Pelvic organ prolapse is the slipping (from the normal anatomical position) of the pelvic organs (bladder, bowel, rectum or uterus). Women may or may not experience symptoms. Either way having a good pelvic floor physiotherapist by your side if you’ve been diagnosed with prolapse is a great idea. Women’s health physios know lots about the ins and outs of prolapse and can help answer all of your questions, as well as assisting in helping you to manage symptoms, improve your pelvic floor (the support structure to the pelvic organs) and help keep you active.
A prolapse may cause a level of change to sensation sometimes being uncomfortable or even painful within the pelvic region. Symptoms are generally worse in situations when gravity might make the prolapse worse such as after long periods of standing or exercise. It may feel better when lying down or putting your feet up. Moments of straining may also cause symptoms to become more noticeable such as passing a bowel motion, lifting something heavy or having a big cough.
Symptoms vary woman to woman and can include vaginal bulging or something coming down; a feeling of pelvic pressure; a need to splint the perineum (spot between the vagina and anus) to pass a bowel motion; a low backache; and in extreme circumstances when ulceration of the prolapse has occurred bleeding or abnormal vaginal discharge.
So what can you do to manage your prolapse?
See a pelvic floor physio for assessment and treatment of your individual symptoms. They can help you with strengthening your pelvic floor using more than just ‘do your kegels’ to help you improve the support of your pelvic organs by giving you a plan and helping you to stay on track. They might set you up with a biofeedback machine to help you know you’re doing the right thing or if your pelvic floor is weak then you might need some help from a special machine that helps your muscles to start working again.

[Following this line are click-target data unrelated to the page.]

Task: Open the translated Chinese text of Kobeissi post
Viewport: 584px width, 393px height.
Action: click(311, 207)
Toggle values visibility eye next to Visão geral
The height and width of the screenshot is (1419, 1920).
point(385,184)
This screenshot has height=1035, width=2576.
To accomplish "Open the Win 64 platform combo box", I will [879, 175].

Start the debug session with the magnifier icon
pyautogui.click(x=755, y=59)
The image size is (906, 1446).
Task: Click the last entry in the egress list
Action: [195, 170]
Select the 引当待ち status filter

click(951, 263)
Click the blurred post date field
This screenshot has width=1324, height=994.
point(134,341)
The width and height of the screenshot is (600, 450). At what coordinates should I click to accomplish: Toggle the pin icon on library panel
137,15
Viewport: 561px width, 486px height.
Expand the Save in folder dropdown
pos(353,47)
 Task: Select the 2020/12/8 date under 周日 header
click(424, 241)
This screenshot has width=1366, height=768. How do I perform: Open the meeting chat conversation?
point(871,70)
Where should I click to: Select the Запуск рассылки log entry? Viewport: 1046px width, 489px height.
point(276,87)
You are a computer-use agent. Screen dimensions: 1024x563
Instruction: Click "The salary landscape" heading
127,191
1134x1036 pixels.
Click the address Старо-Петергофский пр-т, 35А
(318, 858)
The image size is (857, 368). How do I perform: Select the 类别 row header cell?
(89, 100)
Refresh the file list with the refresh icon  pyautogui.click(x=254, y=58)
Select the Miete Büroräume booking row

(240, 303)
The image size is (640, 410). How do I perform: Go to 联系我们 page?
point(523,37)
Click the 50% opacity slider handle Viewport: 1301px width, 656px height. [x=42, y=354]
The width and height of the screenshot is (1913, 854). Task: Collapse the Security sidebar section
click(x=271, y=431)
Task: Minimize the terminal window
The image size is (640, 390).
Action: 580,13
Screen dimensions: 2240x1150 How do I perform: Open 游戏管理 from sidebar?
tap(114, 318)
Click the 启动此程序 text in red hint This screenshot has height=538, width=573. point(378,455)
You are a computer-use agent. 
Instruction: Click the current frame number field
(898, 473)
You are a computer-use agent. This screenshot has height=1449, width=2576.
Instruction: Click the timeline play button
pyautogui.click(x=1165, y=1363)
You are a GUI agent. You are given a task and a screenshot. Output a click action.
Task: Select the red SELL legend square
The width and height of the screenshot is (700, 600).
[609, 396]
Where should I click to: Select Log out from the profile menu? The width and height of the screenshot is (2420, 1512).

If you’re having other symptoms like bladder or bowel issues your physio will be able to help you with this issue.
Don’t freak out! Lots of women with prolapse live symptom free doing all the things they love including running marathons and picking up their children a hundred times a day. You wont necessarily need surgery. Generally you should always trial at least 3-6 months of physiotherapy prior to considering surgery and even then you would need to be in the right age/stage of your life as it isn’t appropriate for some women.
Stay active! For our health it’s recommended that we reach a minimum of 30 minutes of moderate intensity exercise at least five times per week. That includes women with prolapse too. You might just need your physio to help you adjust your exercise regime until your pelvic floor improves.
(Here is a photo of myself, my sister and my mum and I all exercising together)
Consider being fitted with a vaginal ring pessary. These are soft squishy silicone devices that are basically like a ‘bra for your vagina’ and help to hold the prolapse tissue up. Some women wear them all the time and others just keep them in for exercise.Nobody knows that they’re even there and they are generally easy to insert and remove. No more complicated than a moon cup if you’ve used one of them before.
Finally, look after your bowels. Keep your fibre intake high. If you can’t get enough via your diet (which is often really hard unless you’re eating really really well) consider taking a fibre supplement like psyllium husk daily. Stay hydrated and avoid pushing and straining at stool as this can exacerbate the strain on your pelvic floor and connective tissue. Your physio might be able to assist you with managing your bowls through some basic positioning and advice.
Most women are able to manage their prolapse conservatively (without surgery) and with a skilled team of a women’s health physio, good GP and maybe a gynaecologist you should be able to live very well with your prolapse.